Dengan demikian, putusan pengadilan dan fatwa mufti sebenarnya mempunyai kesimpulan yang sama, sebagai produk hukum Islam, tetapi berbeda dalam pelaksanaannya. Putusan pengadilan dijalankan sesuai dengan amar putusan, sedangkan fatwa mufti terserah kepada penerima fatwa (mustafta) sesuai dengan hati nuraninya apakah ia akan menjalankannya atau tidak. Dahulu, di Peradilan Agama, ada yang disebut fatwa waris (sekarang disebut penetapan ahli waris) dan putusan tentang masalah waris. Fatwa atau penetapan waris diputuskan berdasarkan data yang diberikan oleh pemohon dan pengadilan tidak memeriksa apakah data tersebut akurat atau tidak, tetapi hanya berdasarkan taking for granted bahwa seandainya data itu benar, maka fatwa atau penetapannya adalah seperti yang difatwakan. Ini berbeda dengan putusan peradilan tentang masalah waris di mana datanya diperiksa oleh hakim pengadilan apakah sesuai dengan fakta sebenarnya atau tidak. Bila sesuai dengan bukti-bukti, maka diputuskanlah berapa jumlah harta warisan dan siapa-siapa saja yang berhak menerimanya sesuai dengan posita penggugat. Secara hukum, putusan tersebut harus dilaksanakan, apakah para pihak setuju atau tidak.

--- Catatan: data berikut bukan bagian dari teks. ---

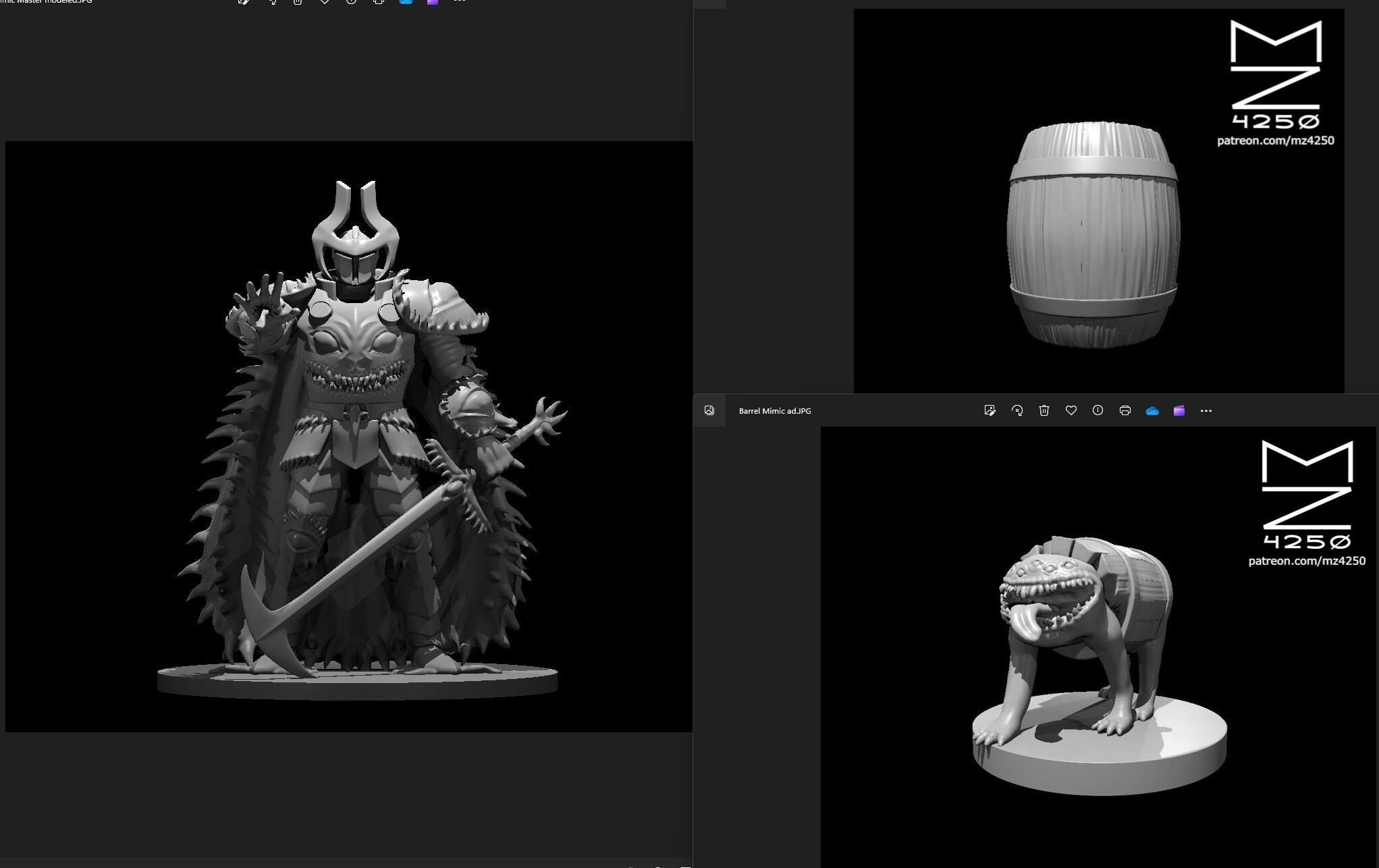Delete Mimic Master modeled.JPG with trash icon
The image size is (1379, 868).
tap(297, 2)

Perbedaan antara mufti dan mujtahid bahwa mufti menjawab masalah hukum berdasarkan ketentuan-ketentuan yang sudah ada dalam hukum Islam. Sedangkan mujtahid menjawab berdasarkan ketentuan-ketentuan hukum baru yang dirumuskan dari sumber-sumber hukum primer dan sekunder Islam. Mohammad Hashim Kamali menyimpulkan:
“Ijtihad dan fatwa sering digunakan silih berganti. Perbedaan utama antara keduanya adalah bahwa ijtihad mempunyai substansi yuridis yang lebih besar yang menjelaskan dasar pembuktiannya sendiri, sementara itu fatwa sering berisikan putusan atau opini yang diberikan dalam bentuk sebuah jawaban terhadap pertanyaan tertentu. Tidak menjadi syarat bahwa fatwa menjelaskan dasar pembuktiannya, bisa dalam bentuk pendek atau lebih mendalam dan rinci.”[6]

     B. Definisi dan Syarat-syarat Mufti
Secara sederhana ifta’ (memberikan fatwa) dapat diartikan sebagai “usaha memberikan pernjelasan tentang hukum syara’ oleh ahlinya kepada orang yang belum mengetahuinya”. Sedangkan mufti sendiri adalah orang yang berkedudukan sebagai pemberi penjelasan tentang hukum syara’ yang harus diketahui dan diamalkan oleh umat.
Umat akan selamat bila ia memberikan fatwa yang benar dan akan tersesat bila ia salah dalam memebrikan fatwa. Oleh dengan demikian ia harus memiliki syarat-syarat tertentu. Syarat seorang mufti dapat dikelompokkan menjadi empat, yaitu:
       1.      Syarat umum. Karena ia akan menyampaikan hal-hal yang berkenaan dengan hukum syara’dan pelaksanaannya maka ia haruslaah seorang mukalaf yaitu muslim, dewasa dan sempurna akalnya.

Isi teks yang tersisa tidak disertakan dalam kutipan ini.